Dataset records:
══════════

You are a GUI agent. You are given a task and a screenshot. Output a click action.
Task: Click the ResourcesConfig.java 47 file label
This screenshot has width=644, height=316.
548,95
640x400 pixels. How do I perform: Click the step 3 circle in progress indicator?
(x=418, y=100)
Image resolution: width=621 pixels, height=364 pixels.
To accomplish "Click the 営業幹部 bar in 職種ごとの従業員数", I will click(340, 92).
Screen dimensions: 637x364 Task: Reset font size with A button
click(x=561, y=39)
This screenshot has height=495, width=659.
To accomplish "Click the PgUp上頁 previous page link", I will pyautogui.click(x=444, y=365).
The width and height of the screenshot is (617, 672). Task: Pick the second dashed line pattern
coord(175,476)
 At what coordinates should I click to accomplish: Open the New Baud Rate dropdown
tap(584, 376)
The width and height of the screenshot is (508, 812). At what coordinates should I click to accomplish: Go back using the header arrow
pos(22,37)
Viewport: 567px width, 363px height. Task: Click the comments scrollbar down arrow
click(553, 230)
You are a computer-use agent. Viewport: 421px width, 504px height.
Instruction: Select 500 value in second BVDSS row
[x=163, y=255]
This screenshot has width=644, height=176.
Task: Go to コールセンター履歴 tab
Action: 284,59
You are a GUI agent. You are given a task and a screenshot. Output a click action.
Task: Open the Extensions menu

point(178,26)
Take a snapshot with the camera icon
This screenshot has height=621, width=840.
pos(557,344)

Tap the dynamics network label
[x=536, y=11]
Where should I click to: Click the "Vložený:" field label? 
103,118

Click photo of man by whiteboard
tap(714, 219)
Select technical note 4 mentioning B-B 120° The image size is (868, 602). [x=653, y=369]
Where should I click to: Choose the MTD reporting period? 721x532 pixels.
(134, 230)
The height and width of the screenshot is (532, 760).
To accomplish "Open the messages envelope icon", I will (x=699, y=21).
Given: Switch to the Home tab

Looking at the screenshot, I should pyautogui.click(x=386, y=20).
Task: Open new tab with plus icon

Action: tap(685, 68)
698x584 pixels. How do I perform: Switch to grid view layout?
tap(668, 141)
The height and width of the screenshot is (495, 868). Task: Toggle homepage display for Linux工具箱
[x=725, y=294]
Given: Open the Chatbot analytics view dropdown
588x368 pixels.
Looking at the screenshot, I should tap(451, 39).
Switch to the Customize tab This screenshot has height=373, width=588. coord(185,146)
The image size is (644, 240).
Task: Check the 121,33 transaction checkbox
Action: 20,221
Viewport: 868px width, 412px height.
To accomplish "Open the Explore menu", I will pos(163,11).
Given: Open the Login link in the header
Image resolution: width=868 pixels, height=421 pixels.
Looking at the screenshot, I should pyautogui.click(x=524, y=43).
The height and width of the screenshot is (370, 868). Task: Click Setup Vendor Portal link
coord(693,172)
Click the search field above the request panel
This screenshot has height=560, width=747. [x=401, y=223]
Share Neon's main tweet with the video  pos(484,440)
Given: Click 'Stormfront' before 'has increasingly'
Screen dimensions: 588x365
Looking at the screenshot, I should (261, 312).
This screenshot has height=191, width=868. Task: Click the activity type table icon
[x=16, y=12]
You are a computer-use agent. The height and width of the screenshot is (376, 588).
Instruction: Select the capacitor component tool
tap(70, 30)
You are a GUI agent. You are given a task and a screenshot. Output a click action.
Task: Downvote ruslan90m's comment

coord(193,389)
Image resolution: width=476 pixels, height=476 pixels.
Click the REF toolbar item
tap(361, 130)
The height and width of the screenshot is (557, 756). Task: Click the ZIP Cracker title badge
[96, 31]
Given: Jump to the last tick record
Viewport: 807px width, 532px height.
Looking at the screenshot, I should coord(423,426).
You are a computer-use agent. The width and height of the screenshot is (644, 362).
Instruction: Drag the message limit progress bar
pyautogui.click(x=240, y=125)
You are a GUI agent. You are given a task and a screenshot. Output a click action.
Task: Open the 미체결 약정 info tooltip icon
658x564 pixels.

══════════

Print all of the records above verbatim, line for line.

* Solution for this problem:
You are a GUI agent. You are given a task and a screenshot. Output a click action.
Task: Click the ResourcesConfig.java 47 file label
This screenshot has width=644, height=316.
548,95
640x400 pixels. How do I perform: Click the step 3 circle in progress indicator?
(x=418, y=100)
Image resolution: width=621 pixels, height=364 pixels.
To accomplish "Click the 営業幹部 bar in 職種ごとの従業員数", I will click(340, 92).
Screen dimensions: 637x364 Task: Reset font size with A button
click(x=561, y=39)
This screenshot has height=495, width=659.
To accomplish "Click the PgUp上頁 previous page link", I will pyautogui.click(x=444, y=365).
The width and height of the screenshot is (617, 672). Task: Pick the second dashed line pattern
coord(175,476)
 At what coordinates should I click to accomplish: Open the New Baud Rate dropdown
tap(584, 376)
The width and height of the screenshot is (508, 812). At what coordinates should I click to accomplish: Go back using the header arrow
pos(22,37)
Viewport: 567px width, 363px height. Task: Click the comments scrollbar down arrow
click(553, 230)
You are a computer-use agent. Viewport: 421px width, 504px height.
Instruction: Select 500 value in second BVDSS row
[x=163, y=255]
This screenshot has width=644, height=176.
Task: Go to コールセンター履歴 tab
Action: 284,59
You are a GUI agent. You are given a task and a screenshot. Output a click action.
Task: Open the Extensions menu

point(178,26)
Take a snapshot with the camera icon
This screenshot has height=621, width=840.
pos(557,344)

Tap the dynamics network label
[x=536, y=11]
Where should I click to: Click the "Vložený:" field label? 
103,118

Click photo of man by whiteboard
tap(714, 219)
Select technical note 4 mentioning B-B 120° The image size is (868, 602). [x=653, y=369]
Where should I click to: Choose the MTD reporting period? 721x532 pixels.
(134, 230)
The height and width of the screenshot is (532, 760).
To accomplish "Open the messages envelope icon", I will (x=699, y=21).
Given: Switch to the Home tab

Looking at the screenshot, I should pyautogui.click(x=386, y=20).
Task: Open new tab with plus icon

Action: tap(685, 68)
698x584 pixels. How do I perform: Switch to grid view layout?
tap(668, 141)
The height and width of the screenshot is (495, 868). Task: Toggle homepage display for Linux工具箱
[x=725, y=294]
Given: Open the Chatbot analytics view dropdown
588x368 pixels.
Looking at the screenshot, I should tap(451, 39).
Switch to the Customize tab This screenshot has height=373, width=588. coord(185,146)
The image size is (644, 240).
Task: Check the 121,33 transaction checkbox
Action: 20,221
Viewport: 868px width, 412px height.
To accomplish "Open the Explore menu", I will pos(163,11).
Given: Open the Login link in the header
Image resolution: width=868 pixels, height=421 pixels.
Looking at the screenshot, I should pyautogui.click(x=524, y=43).
The height and width of the screenshot is (370, 868). Task: Click Setup Vendor Portal link
coord(693,172)
Click the search field above the request panel
This screenshot has height=560, width=747. [x=401, y=223]
Share Neon's main tweet with the video  pos(484,440)
Given: Click 'Stormfront' before 'has increasingly'
Screen dimensions: 588x365
Looking at the screenshot, I should (261, 312).
This screenshot has height=191, width=868. Task: Click the activity type table icon
[x=16, y=12]
You are a computer-use agent. The height and width of the screenshot is (376, 588).
Instruction: Select the capacitor component tool
tap(70, 30)
You are a GUI agent. You are given a task and a screenshot. Output a click action.
Task: Downvote ruslan90m's comment

coord(193,389)
Image resolution: width=476 pixels, height=476 pixels.
Click the REF toolbar item
tap(361, 130)
The height and width of the screenshot is (557, 756). Task: Click the ZIP Cracker title badge
[96, 31]
Given: Jump to the last tick record
Viewport: 807px width, 532px height.
Looking at the screenshot, I should coord(423,426).
You are a computer-use agent. The width and height of the screenshot is (644, 362).
Instruction: Drag the message limit progress bar
pyautogui.click(x=240, y=125)
You are a GUI agent. You are given a task and a screenshot. Output a click action.
Task: Open the 미체결 약정 info tooltip icon
658x564 pixels.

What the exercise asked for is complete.